Algunos me han escrito pensando que había muerto al no llegarles hoy esto a las once y once. No he muerto, de momento. En un vuelo con unas turbulencias terribles, pusieron una musiquita de ascensores, tipo eso que hace unos años llamábamos chill out. André Previn tomó por el brazo a la azafata y le dijo que si iban a morir, que pusiera o el Réquiem Alemán de Brahms o nada. Anoche vi ese réquiem en el Konzerthaus con la orquesta y coro de la radio bávara dirigidos por Simón Rattle. Fue espléndido. La Séptima de Bruckner con la que ha cerrado Muti esta mañana, ultraterrenal. Por mucho que escribamos, va en la condición del que escribe saber que lo más importante no será jamás descriptible. Perec intentó describir el todo sin éxito en su Tentative d’épuisement d’un endroit de Paris. Pla dijo en el Quadern gris aquello de que es mucho más difícil describir que opinar, en vista de lo cual todo el mundo opina. Opino yo muchos domingos y lo de describir lo intento, no siempre con éxito (recientemente se ha dicho de mi descripción de la becada que causaba náuseas). Sin embargo, me parece bello este camino que nos lleva a usted y a mí a ninguna parte, pues hay pocos paseos más aburridos que aquéllos en que sabemos de antemano, ya al cruzar el umbral de casa, a dónde nos van a llevar.

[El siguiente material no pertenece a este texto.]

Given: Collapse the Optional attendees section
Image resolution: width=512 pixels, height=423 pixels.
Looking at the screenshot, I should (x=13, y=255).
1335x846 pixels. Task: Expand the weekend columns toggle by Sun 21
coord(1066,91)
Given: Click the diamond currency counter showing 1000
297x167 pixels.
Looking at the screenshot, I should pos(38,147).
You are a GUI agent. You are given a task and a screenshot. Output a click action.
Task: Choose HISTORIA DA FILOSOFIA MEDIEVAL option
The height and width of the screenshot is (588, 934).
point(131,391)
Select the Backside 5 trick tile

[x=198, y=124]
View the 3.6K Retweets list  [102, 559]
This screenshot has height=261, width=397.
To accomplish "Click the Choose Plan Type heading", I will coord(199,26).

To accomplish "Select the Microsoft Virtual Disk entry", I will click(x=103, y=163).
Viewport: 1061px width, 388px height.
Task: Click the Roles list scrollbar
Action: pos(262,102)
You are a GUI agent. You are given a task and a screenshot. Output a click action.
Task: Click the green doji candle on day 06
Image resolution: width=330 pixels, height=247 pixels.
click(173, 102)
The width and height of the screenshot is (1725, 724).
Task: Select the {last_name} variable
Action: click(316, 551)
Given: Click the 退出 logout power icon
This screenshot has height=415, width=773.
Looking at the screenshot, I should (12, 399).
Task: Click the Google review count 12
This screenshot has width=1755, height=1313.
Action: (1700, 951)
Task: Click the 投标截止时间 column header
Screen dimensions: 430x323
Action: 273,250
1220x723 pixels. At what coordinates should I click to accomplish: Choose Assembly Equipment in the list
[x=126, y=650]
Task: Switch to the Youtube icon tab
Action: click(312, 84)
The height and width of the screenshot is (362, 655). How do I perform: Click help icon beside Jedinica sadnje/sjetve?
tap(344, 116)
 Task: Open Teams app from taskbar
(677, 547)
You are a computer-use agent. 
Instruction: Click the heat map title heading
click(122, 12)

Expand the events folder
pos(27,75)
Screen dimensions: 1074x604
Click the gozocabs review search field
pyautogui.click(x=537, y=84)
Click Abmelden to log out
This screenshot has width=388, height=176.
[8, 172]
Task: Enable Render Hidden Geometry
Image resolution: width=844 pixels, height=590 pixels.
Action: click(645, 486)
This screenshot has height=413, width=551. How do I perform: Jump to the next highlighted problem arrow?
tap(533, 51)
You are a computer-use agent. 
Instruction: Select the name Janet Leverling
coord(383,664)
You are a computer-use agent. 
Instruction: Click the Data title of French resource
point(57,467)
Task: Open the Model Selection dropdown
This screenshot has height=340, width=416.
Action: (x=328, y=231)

Escuchamos música de los que saben interpretarla, nos sentamos en la mesa del cocinero que sabe cocinar, contemplamos la pintura del que sabe pintar y leemos a aquel que sabe escribir. Lo que toque, cocine, pinte o escriba es lo de menos. Por eso te leemos, Ignacio
Me lo imagino un poco iracundo, pero noble y leal, apasionado pero pausado en las formas. Llegué el pasado verano a sus textos y son una forma de combatir la angustia dominical. Escribe y contagia ganas de vivir, de saber, de escribir y describir así de bien. Gracias.